Westward, a dozen structures towered up from the mists. Her eyes widened, though she had heard about these through the grapevine and the drum-telegraph. Some were four-and-five-story-high buildings of sheet-iron and aluminum. Factories. But the colossus was an aluminum building, a hangar.
“It’s the biggest I ever saw,” she murmured.
“You ain’t seen nothing yet,” Firebrass said. He paused, then said, wonderingly, “So you have come to sign up?”
“I said that once.”
He was The Man. He could hire and fire her. But she’d never been able to conceal irritation at stupidity. Repetition was wasteful and hence stupid. Here was a man who had a Ph.D. in astrophysics and a master’s in electronic engineering. And the United States had not sent any dummies into space, though they may not have been brilliant. Maybe it was the liquor that made him seem stupid. As it did every man. And every woman, she hastened to remind herself. Be fair.

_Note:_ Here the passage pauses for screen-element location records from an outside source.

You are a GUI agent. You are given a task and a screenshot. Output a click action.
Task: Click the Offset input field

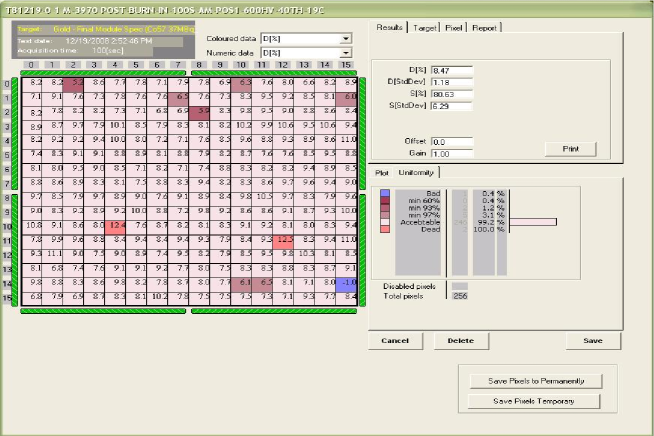click(x=451, y=142)
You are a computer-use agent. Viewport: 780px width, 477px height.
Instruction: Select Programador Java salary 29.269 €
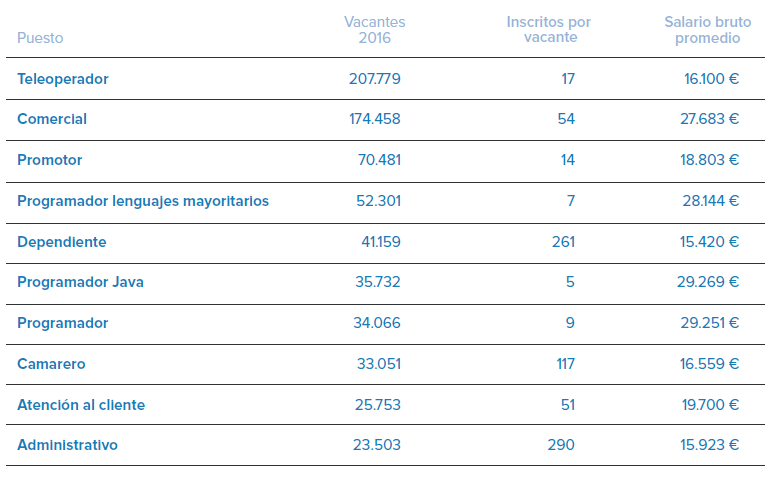point(708,282)
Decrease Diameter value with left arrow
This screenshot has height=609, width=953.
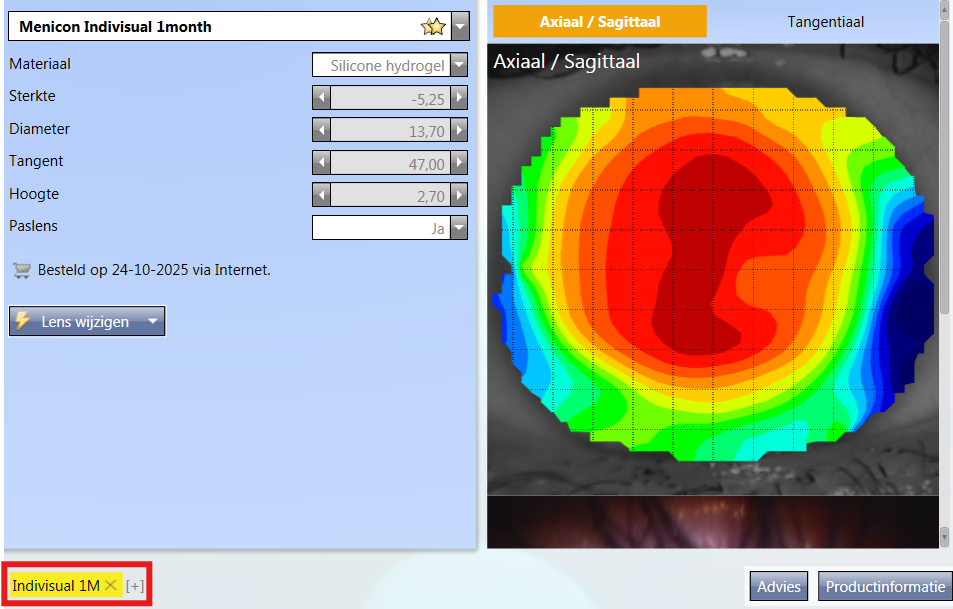(321, 130)
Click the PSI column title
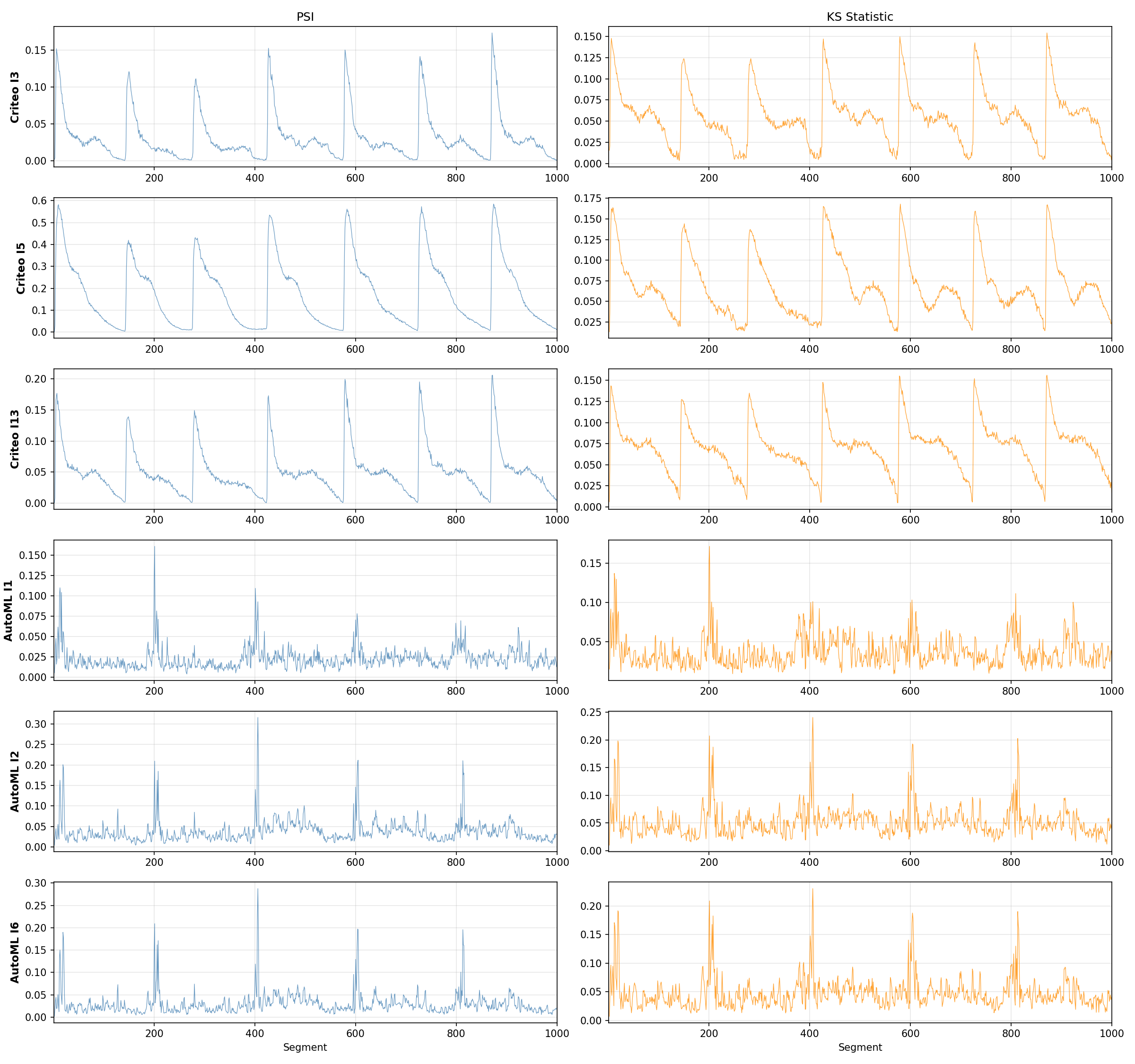 (x=305, y=17)
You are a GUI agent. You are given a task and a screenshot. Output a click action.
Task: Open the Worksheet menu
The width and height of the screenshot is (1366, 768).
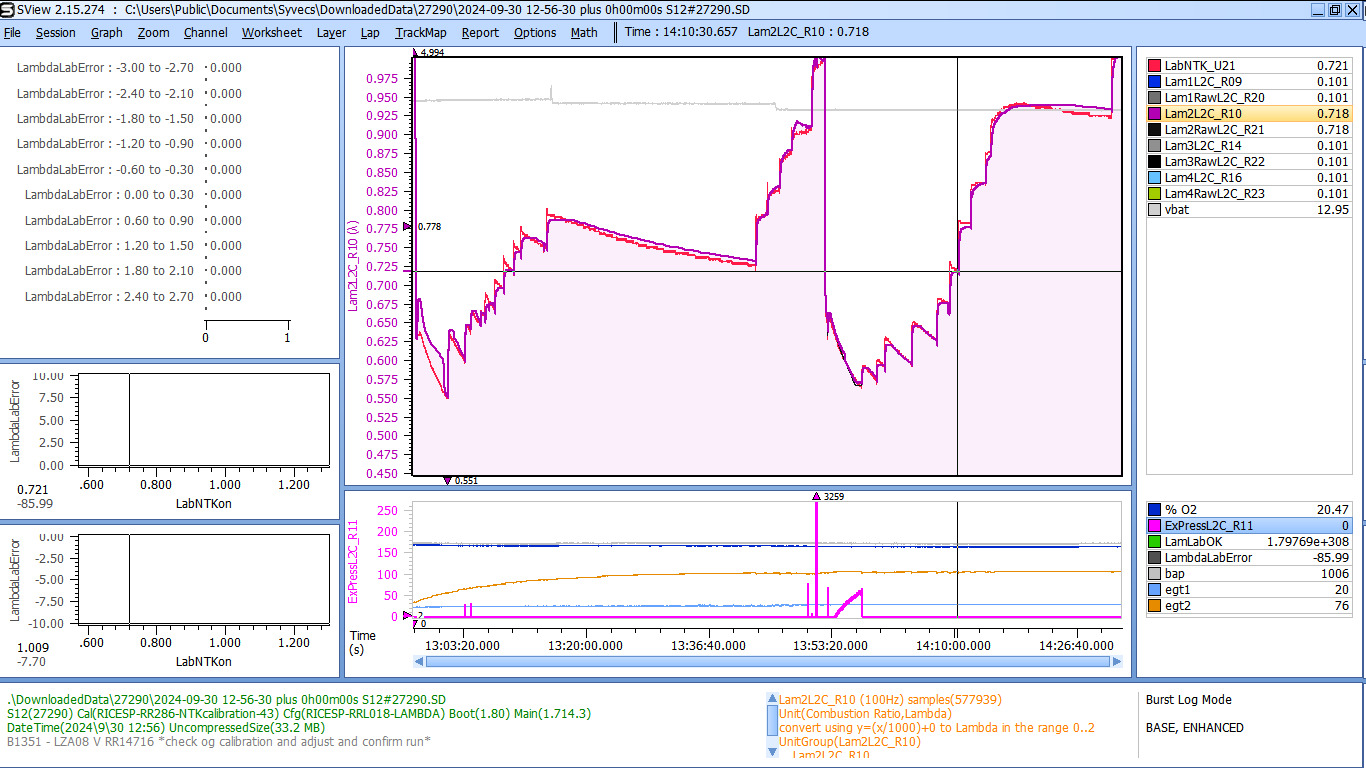coord(271,32)
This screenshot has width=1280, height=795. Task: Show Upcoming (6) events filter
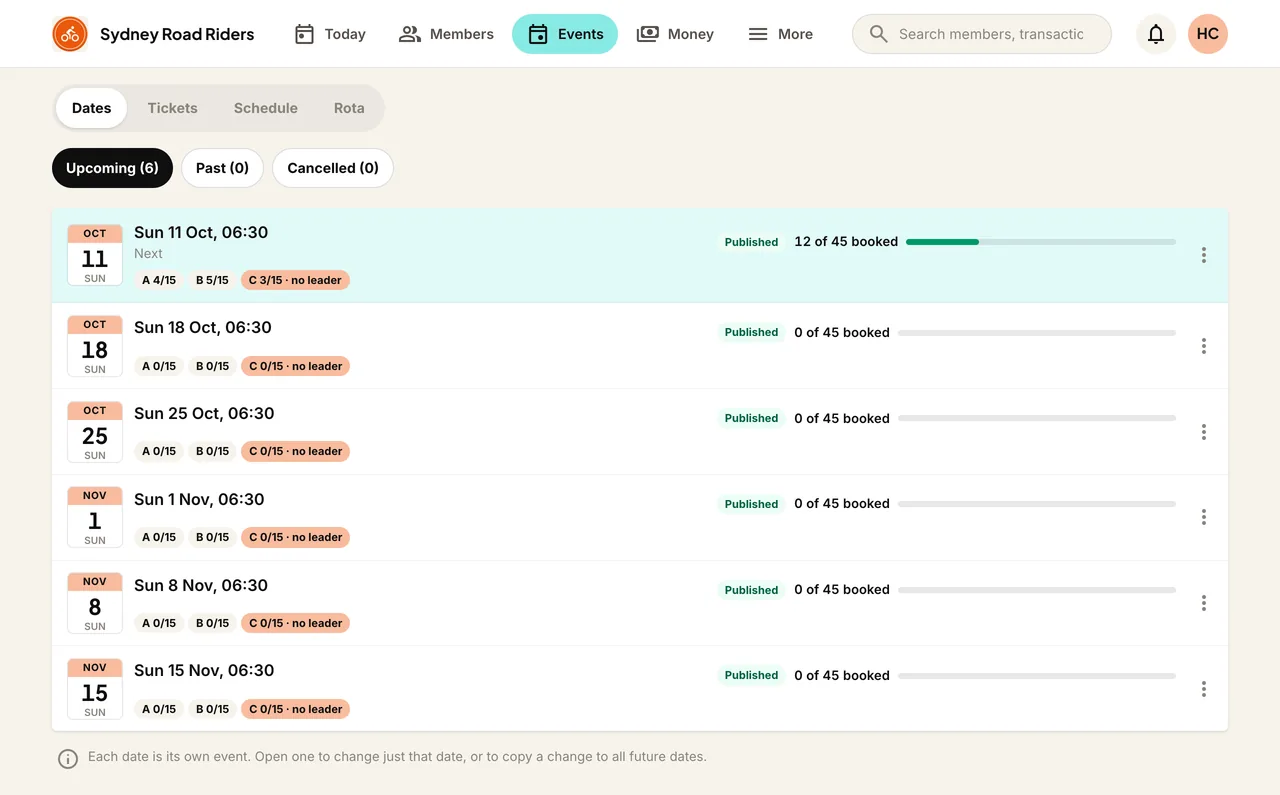112,168
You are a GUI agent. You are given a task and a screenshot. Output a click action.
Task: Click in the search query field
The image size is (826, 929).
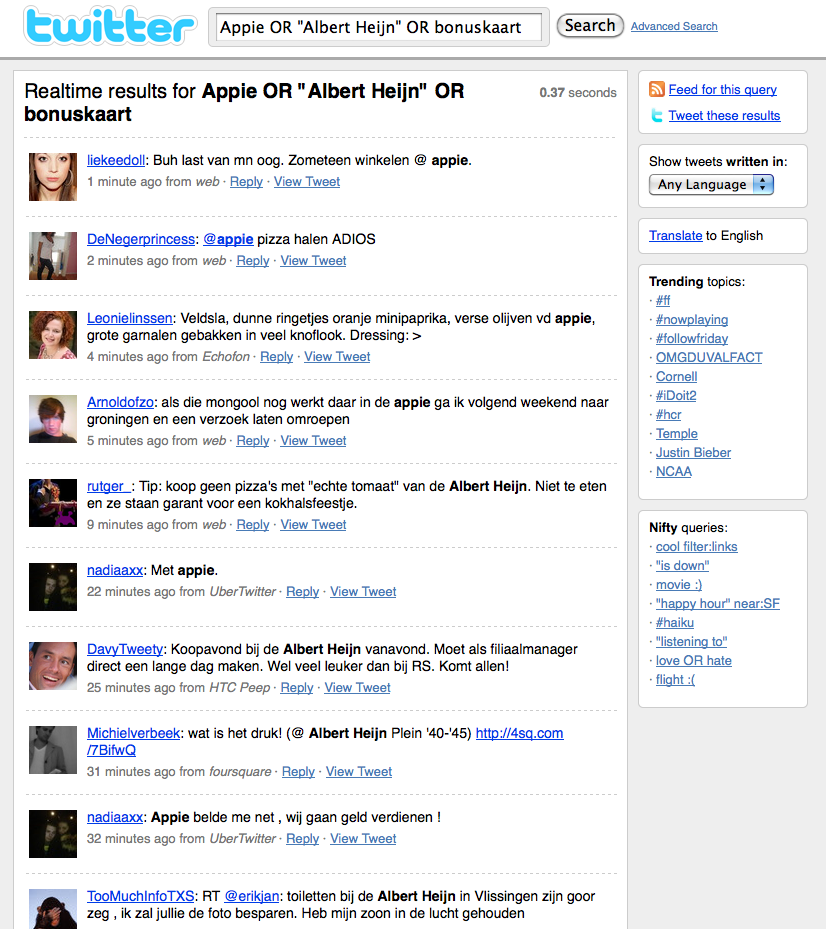point(379,28)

He was close, breathing the whiskey fumes up into her face. He was a head shorter than she, his broad shoulders, muscular arms, and deep chest making a curious contrast with long, skinny legs. His large eyes were brown, the balls bloodshot. His head was large, his forehead bulged, his bronze hair was so curly that it was almost kinky, his skin was bronze-red. He was supposed to be a mulatto, but the Caucasian and Onondaga Indian genes seemed to be dominant. He could pass for a Provencal or Catalonian. Or just about anything South European.
He looked her up and down. Was his bold stare supposed to challenge her to knock him down as she had Cyrano?
Jill said, “What are you thinking of? My qualifications for airship officer? Or what kind of body is under these baggy towels?”
Firebrass burst out laughing. When he had recovered, he said, “Both.”
Schwartz looked embarrassed. He was short and slight, blue eyed and brown haired. Jill glared at him, and he turned away. Ezekiel Hardy was, like Cyrano, almost as tall as she. He was narrow faced, high cheekboned, black haired. He stared at her with hard pale-blue eyes.
“I’ll repeat this because it needs to be stressed,” she said. “I’m as good as any man and ready to prove it. And I’m a godsend. I have an engineering degree and I can design an airship from A to Z. I have 8342 hours flight-time in four different types of blimp. I can handle any post, including captain.”